WHAT THE TASK ASKS. From the entries below, return only the lines starting at the one that contains "Identify the click" and ending at the one that contains "Vinyl Stickers (63, 1891)", exactly as they stand.

[Opening LISTED ENTRIES section]

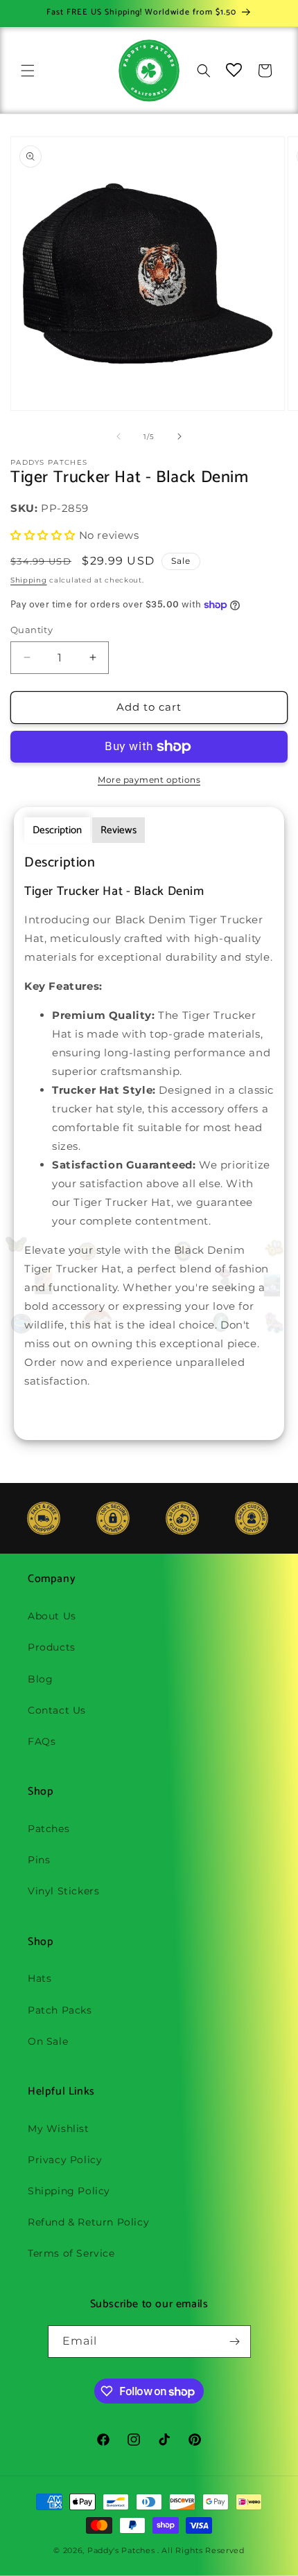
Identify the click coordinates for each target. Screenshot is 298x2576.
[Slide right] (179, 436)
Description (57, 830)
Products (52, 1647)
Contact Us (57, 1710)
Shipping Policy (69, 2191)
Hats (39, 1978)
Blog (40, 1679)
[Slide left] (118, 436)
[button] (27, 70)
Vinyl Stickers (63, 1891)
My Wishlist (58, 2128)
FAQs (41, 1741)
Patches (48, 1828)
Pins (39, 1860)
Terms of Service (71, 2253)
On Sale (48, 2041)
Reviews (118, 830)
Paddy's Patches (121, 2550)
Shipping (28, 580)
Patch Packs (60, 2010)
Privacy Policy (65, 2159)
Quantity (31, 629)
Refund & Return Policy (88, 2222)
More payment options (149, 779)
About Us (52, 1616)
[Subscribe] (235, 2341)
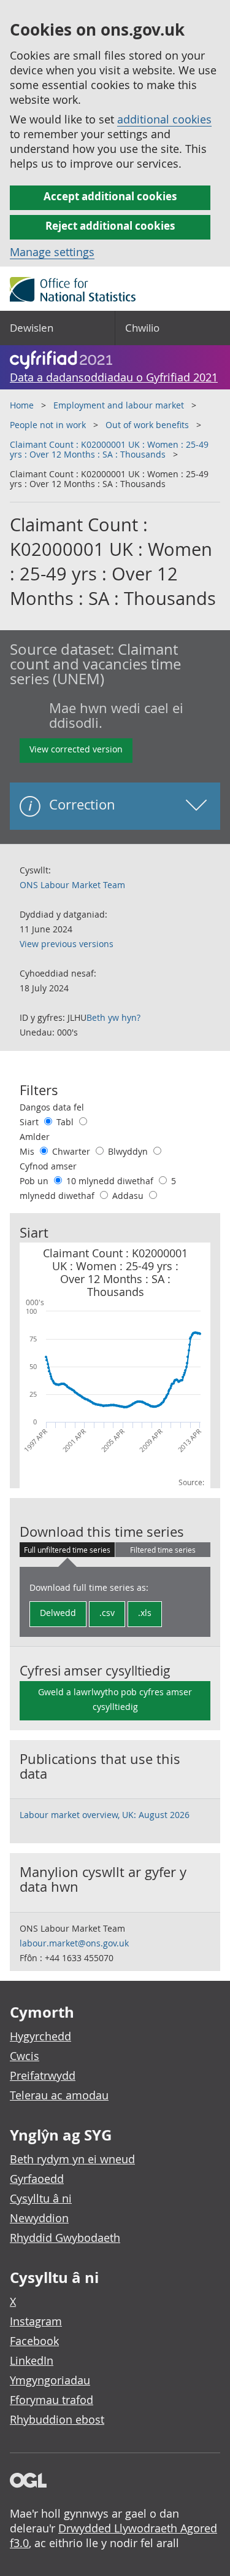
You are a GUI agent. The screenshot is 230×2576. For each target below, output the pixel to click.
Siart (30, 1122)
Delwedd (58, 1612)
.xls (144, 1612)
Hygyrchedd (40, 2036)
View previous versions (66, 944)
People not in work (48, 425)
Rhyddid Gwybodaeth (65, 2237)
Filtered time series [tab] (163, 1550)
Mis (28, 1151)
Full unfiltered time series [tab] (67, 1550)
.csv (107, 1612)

[Closing LISTED ENTRIES section]
[Opening LISTED ENTRIES section]

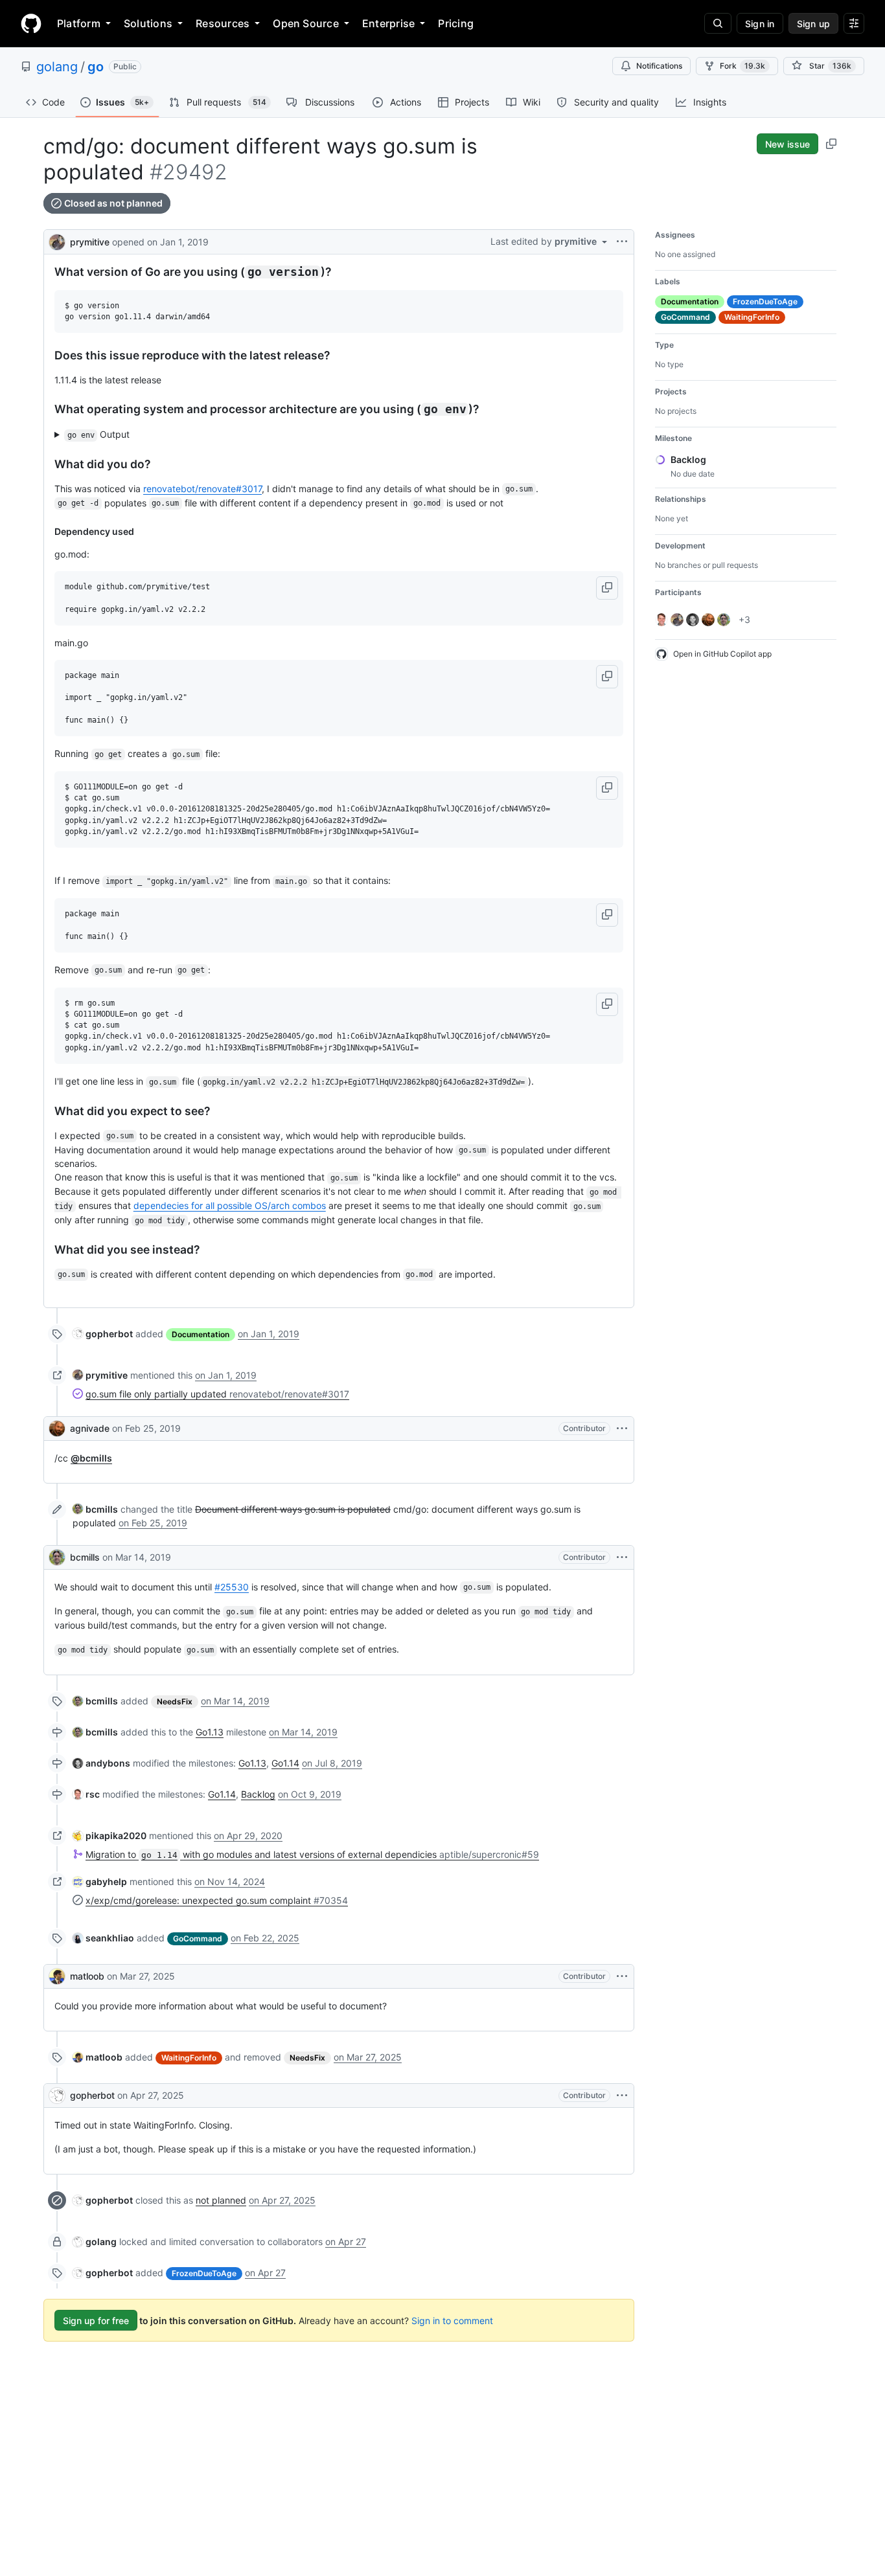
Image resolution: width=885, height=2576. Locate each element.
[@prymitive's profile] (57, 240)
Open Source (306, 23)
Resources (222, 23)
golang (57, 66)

[Closing LISTED ENTRIES section]
[Opening LISTED ENTRIES section]

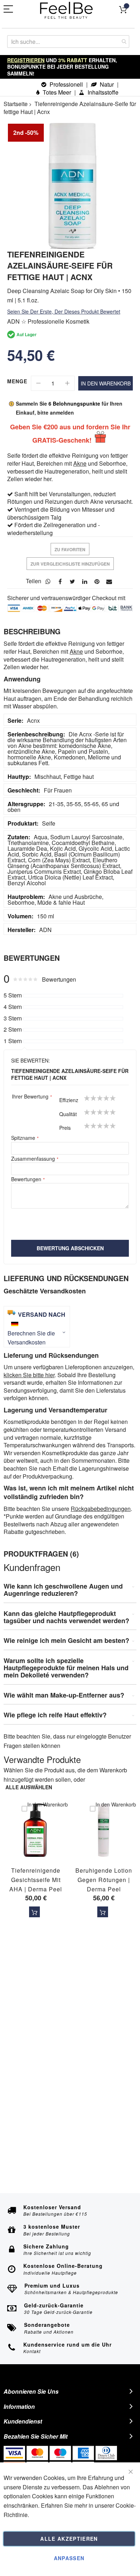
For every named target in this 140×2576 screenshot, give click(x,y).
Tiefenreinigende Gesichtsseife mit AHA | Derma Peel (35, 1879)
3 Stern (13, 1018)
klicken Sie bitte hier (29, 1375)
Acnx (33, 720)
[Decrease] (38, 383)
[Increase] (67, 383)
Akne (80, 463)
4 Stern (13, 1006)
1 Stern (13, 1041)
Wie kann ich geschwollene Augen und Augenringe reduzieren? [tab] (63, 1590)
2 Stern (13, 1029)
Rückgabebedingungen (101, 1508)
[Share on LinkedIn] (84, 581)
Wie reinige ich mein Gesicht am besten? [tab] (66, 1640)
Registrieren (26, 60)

[Closing LISTED ENTRIES section]

RESULT OF THIS TASK.
Identify the click coordinates for each target. Screenshot is 298x2576.
[Slide right] (179, 436)
Description (57, 830)
Products (52, 1647)
Contact Us (57, 1710)
Shipping Policy (69, 2191)
Hats (39, 1978)
Blog (40, 1679)
[Slide left] (118, 436)
[button] (27, 70)
Vinyl Stickers (63, 1891)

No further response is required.